Thread: PostgreSQL 8.3 XML parser seems not to recognize the DOCTYPE element in XML files

PostgreSQL 8.3 XML parser seems not to recognize the DOCTYPE element in XML files

From
"Lawrence Oluyede"
Date:
As specified in the W3C Recommendation for XML the DOCTYPE element is
perfectly valid in a document.
I have a bunch of XML files generated by the boost library which
contains a doctype like this:

<!DOCTYPE boost_serialization>

which lies within the bound of the recommendation
(http://www.w3.org/TR/xml/#sec-prolog-dtd):

"Note that it is possible to construct a well-formed document
containing a doctypedecl that neither points to an external subset nor
contains an internal subset."

PostgreSQL 8.3 instead doesn't allow the insertion of XML with doctype
in its new native data type returning this error message:

"""
ERROR:  invalid XML content
DETAIL:  Entity: line 2: parser error : StartTag: invalid element name
<!DOCTYPE foo>
 ^

********** Error **********

ERROR: invalid XML content
SQL state: 2200N
Detail: Entity: line 2: parser error : StartTag: invalid element name
<!DOCTYPE foo>
"""

## Collected data
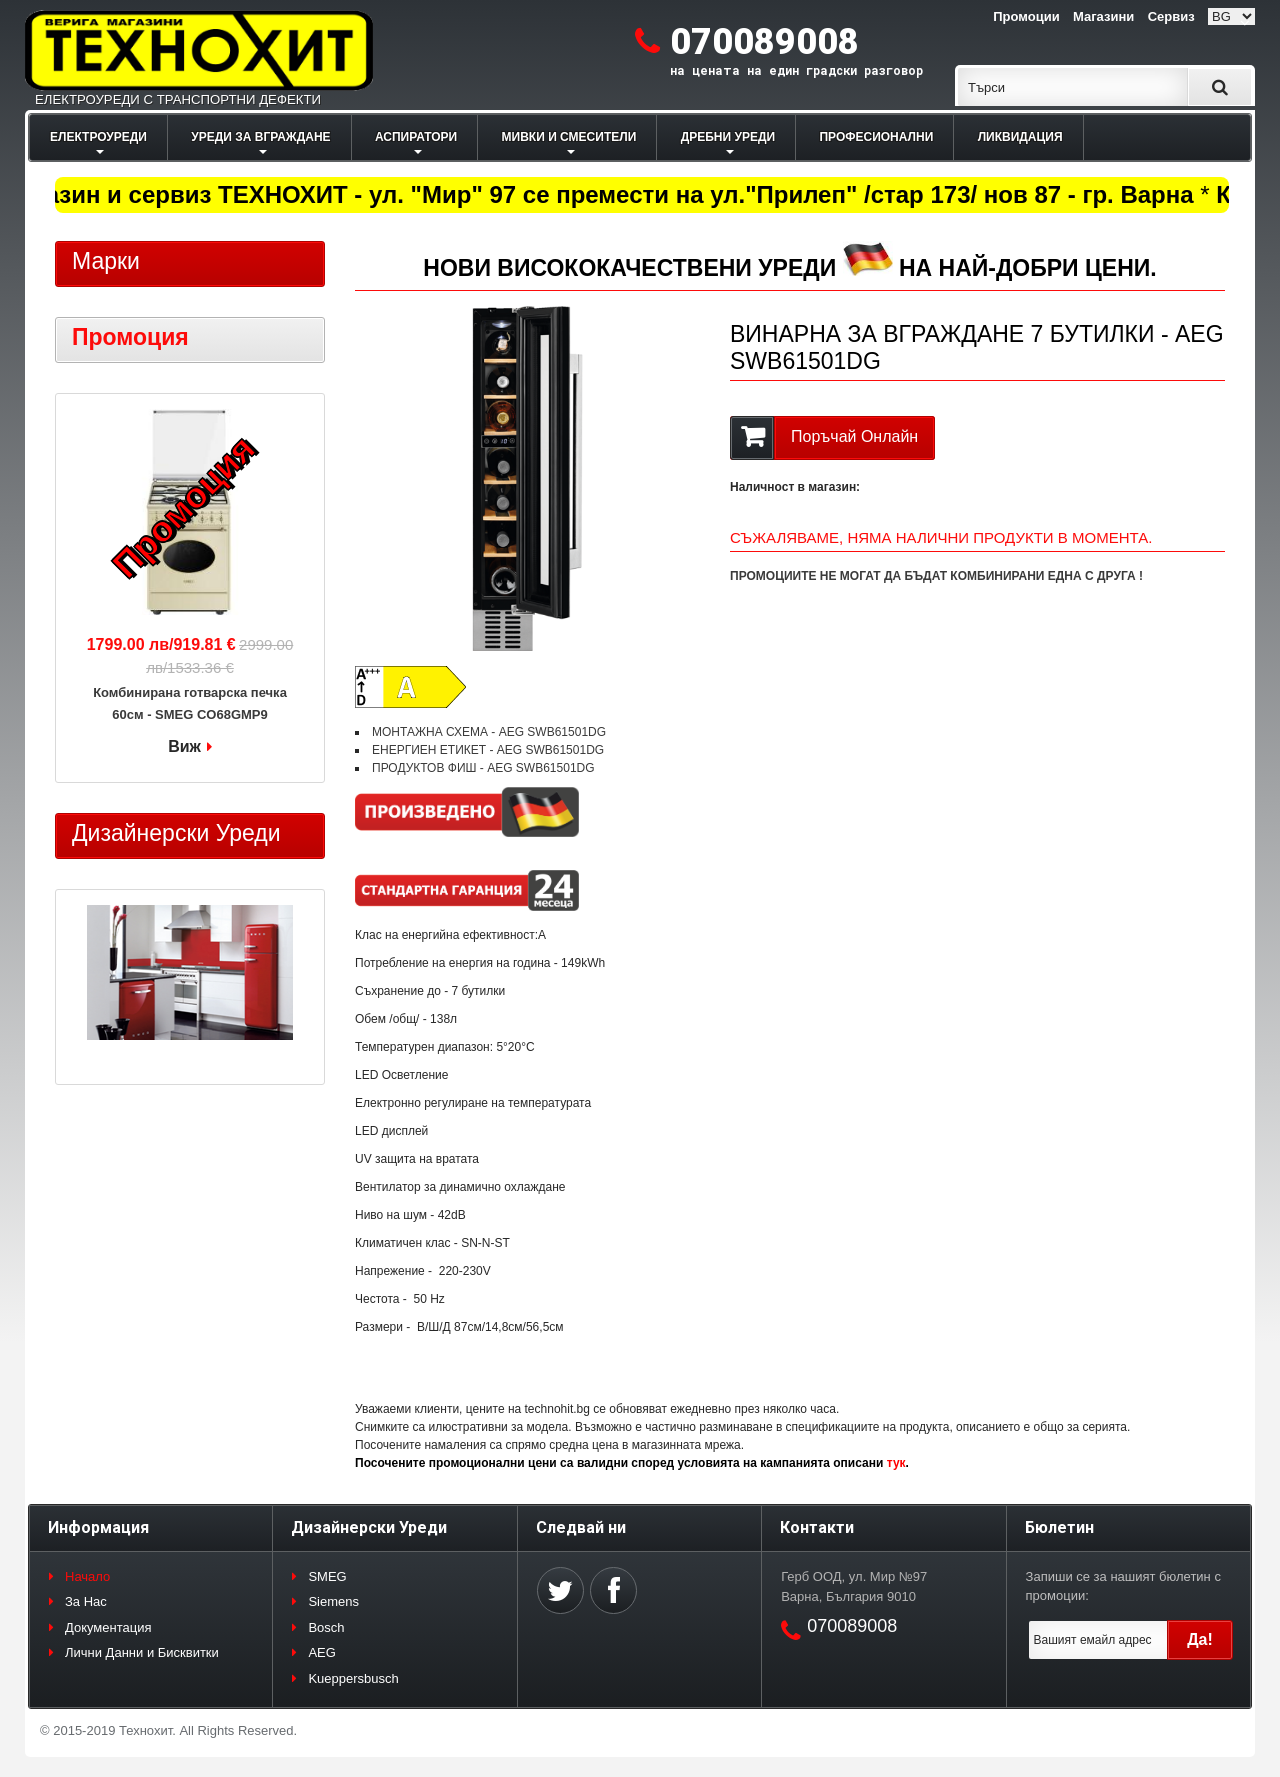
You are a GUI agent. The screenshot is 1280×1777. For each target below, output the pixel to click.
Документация (108, 1627)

## Exercise task 1
Translate this sentence from the PostgreSQL DOCTYPE thread into Spanish: "As specified in the W3C Recommendation for XML the DOCTYPE element is perfectly valid in a document."
## Exercise task 2
In the PostgreSQL DOCTYPE thread, retype the text from "Thread: PostgreSQL 8.3" to "in a document." without any changes.

## Exercise result 1
Según lo especificado en la Recomendación del W3C para XML, el elemento DOCTYPE es perfectamente válido en un documento.

## Exercise result 2
Thread: PostgreSQL 8.3 XML parser seems not to recognize the DOCTYPE element in XML files

PostgreSQL 8.3 XML parser seems not to recognize the DOCTYPE element in XML files

From
"Lawrence Oluyede"
Date:
As specified in the W3C Recommendation for XML the DOCTYPE element is
perfectly valid in a document.